Mr. Chairman, over the last few years we have made changes to our Social Security number process to improve our security procedures. Those changes sought to strike a delicate balance between measures to ensure the integrity and security of the enumeration process and a desire to get a number issued to the applicant as quickly as possible. But we all know that the world changed on September 11, and we need to reassess that balance between customer service and security.
That brings me to your bill, Mr. Chairman, H.R. 2036, the Social Security Number Privacy and Identity Theft Prevention Act of 2001, which you have developed over the last few years, with Mr. Matsui and other members of the Subcommittee who have cosponsored the legislation. This Administration supports the goals of your legislation to enhance privacy protections for individuals and to prevent the fraudulent misuse of the Social Security number, and we look forward to working with you and the Subcommittee members to best achieve those goals.
Finally, with respect to this subject, I would also like to acknowledge and thank SSA's Office of the Inspector General for the very significant role they have played in the investigation of the events of September 11. Our OIG is coordinating activities with SSA components, working with the Federal Bureau of Investigation, participating in the Joint Terrorism Task Forces, and working with other Federal law enforcement agencies. In addition, their hard work and unique knowledge in the area of Social Security number misuse has been invaluable to SSA. I am confident that through their ongoing work and participation in the response team, we will be able to strengthen our safeguards to assure that only those individuals who by law are entitled to Social Security numbers and cards receive them.
Obviously, SSA has moved swiftly to implement all the emergency measures I have described knowing that additional resources will be needed to process thousands of new and unanticipated claims, increase security, and redeploy staff. There are also costs associated with redeveloping claims and replacing facilities, equipment, and computer systems that were damaged. We also know that we will need to provide the Office of the Inspector General with the additional resources they will need to support their investigative efforts.
It is still too early to estimate the full impact of our response to this tragedy. And, indeed, our first actions have been to address the needs of the survivors and injured in every way possible. However, President Bush has proposed a $20 billion emergency spending measure to provide for disaster recovery and security needs related to the attack on America, and SSA is to receive $7.5 million of that request.

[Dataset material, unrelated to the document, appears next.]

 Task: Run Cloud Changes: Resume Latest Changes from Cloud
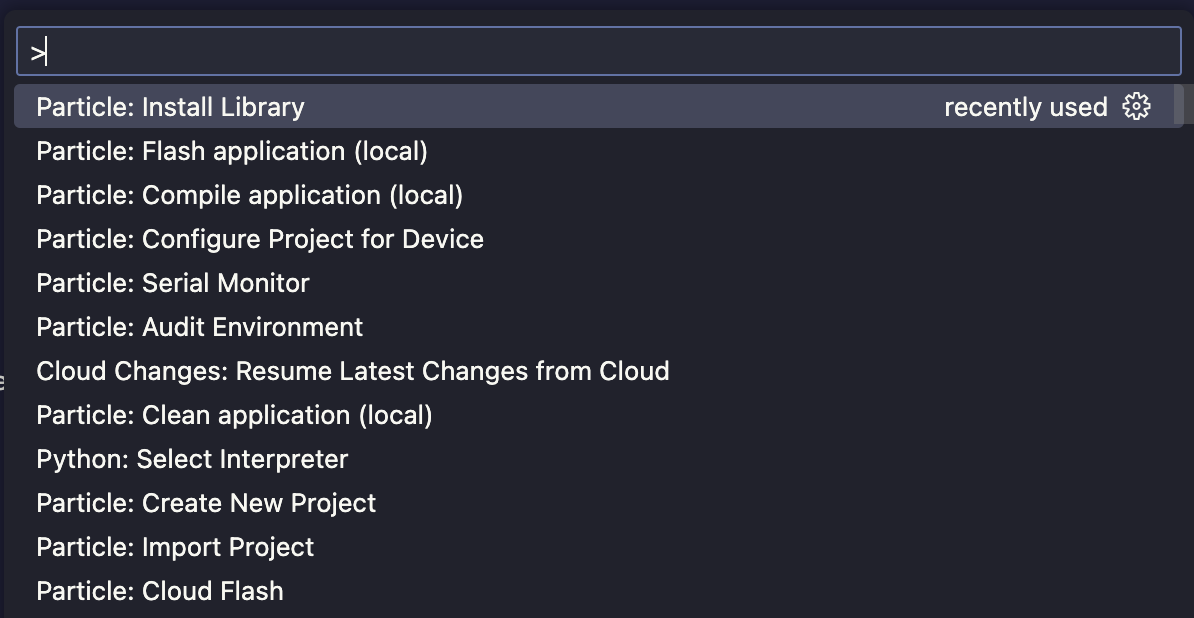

In conclusion, Mr. Chairman, SSA has long sought to educate the public that Social Security is far more than a retirement security program. Sadly, nothing has brought home that message quite as vividly as the tragedy of September 11. In September, a husband in New York City whose wife had been killed at the World Trade Center was ready to sell his home, because he, as a stay at home father,
could not afford to keep it. He was able to take it off the market after a Social Security representative contacted him to let him know that he and his family were eligible for survivor benefits. All of SSA mourns with this man and with the rest of the country. We remain fully committed to doing whatever we can to help the families of the victims' recover from this heinous act of terror.